Even if you could wipe them out, he said, you shouldn’t want to. “They’re part of the food web. Birds eat them,” he said. “There are about 3,000 species of cockroaches, and only 10 species are considered pests. They sort of clean up after us messy people. ... They’re omnivores, so they eat plants and animal materials. So, basically, they’re (nature’s) garbage men.”

Chill, trash collectors. He meant that in a good way.

Despite his obvious admiration for roaches, Kunkel, a biology professor, said, “They are sort of dangerous. They can cause childhood asthma, so in the home, it’s good to somehow control them. ... Every time they shed their cuticles, the bits of cuticles go into the rug. The cuticles contain allergens that, if the children breathe them in continuously, generate an asthmatic response.”

Kunkel has obviously made his living in part by studying cockroaches.

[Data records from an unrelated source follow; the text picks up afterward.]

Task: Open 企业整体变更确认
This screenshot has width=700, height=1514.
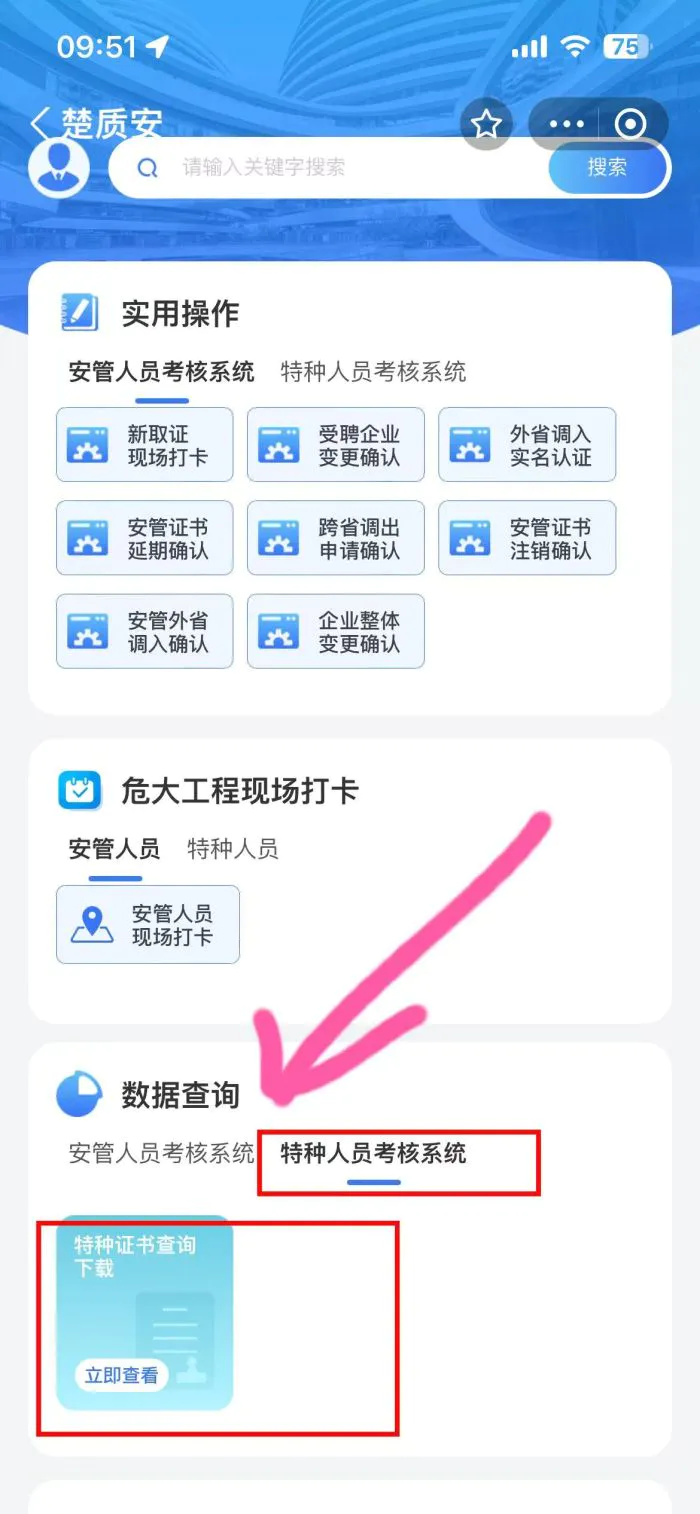Action: 336,631

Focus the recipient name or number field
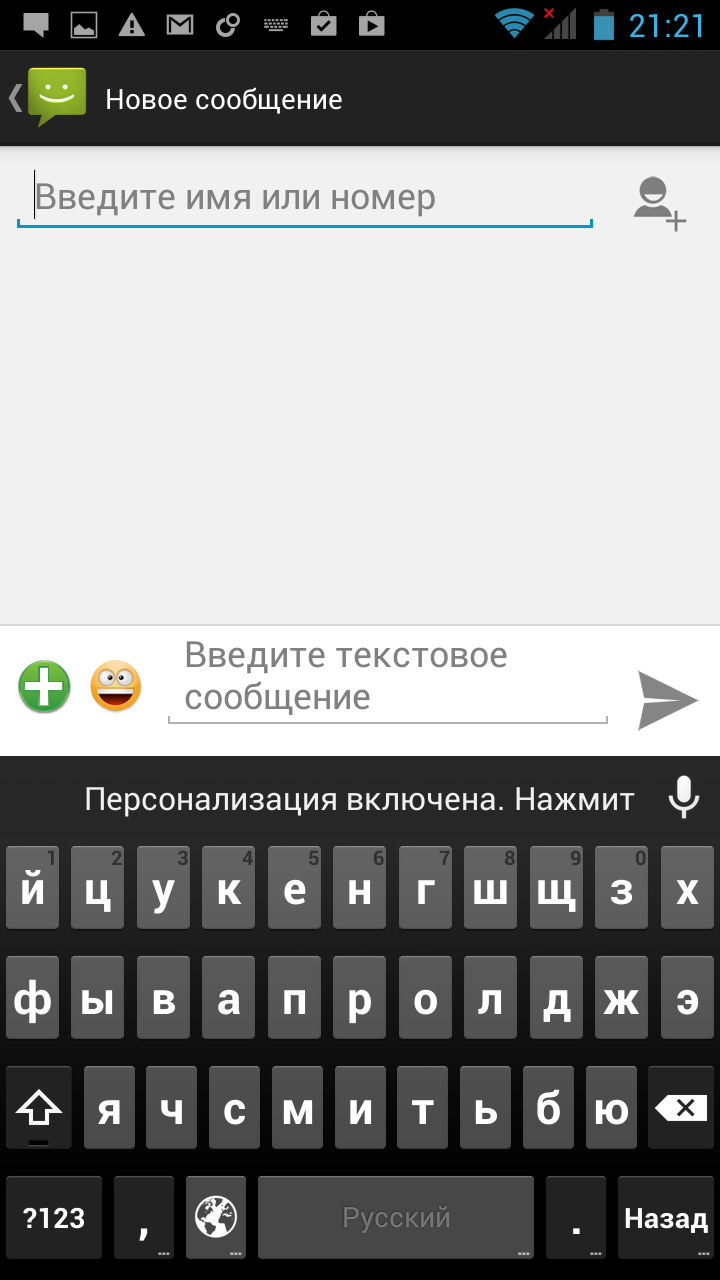pyautogui.click(x=305, y=198)
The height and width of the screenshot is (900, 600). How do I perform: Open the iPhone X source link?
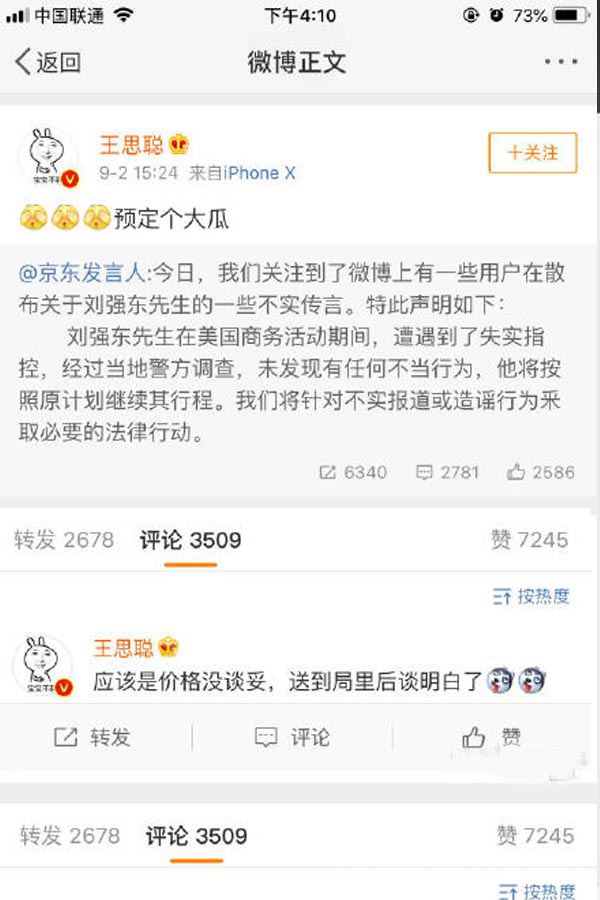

Before the government got involved, I made mine by killing them: When the man in charge of spraying my apartment complex in Atlanta for bugs was fixing to retire, he asked if I wanted to take over his business.

Boy, did I! Whether or not his stuff worked was debatable — the no-named complex had more bugs in it than a building the CIA suspects of housing al-Qaeda — but it was a business opportunity I couldn’t pass up.

Bug killer Barry

I bought out all of his sprays and potions and his customer list, and began spraying. Everywhere and everything. Killing bugs helped me pay my way through college and kept my pantry stocked with those four-for-a-dollar boxes of macaroni with the orange-y powdered cheese.

Only years later did I realize that a great business slogan would’ve been, “The other guys may bury your pests: We’re cheaper and we’ll Barrymore.”

Okay, maybe it wasn’t so great.

Besides, after a few months, someone from the city came a’knockin’ and inquired whether I had a business license.

No. Days later a representative from the EPA or some government agency charged with protecting the public from numbskulls with deadly chemicals demanded to know if I were qualified to handle toxic sprays and potions.

No, again. I still think it was Preston, a schoolmate who lived in the building next door, who ratted me out because I wouldn’t spray his place for free.

Anyway, thus ended my career as an exterminator. Last time I was in Atlanta, the apartment complex was still standing. All the tenants are long gone, and the roaches now have the run of the place.

Remember that, NCSU researchers. Despite your best efforts and mine, the cockroaches will be around to dance on all of our graves.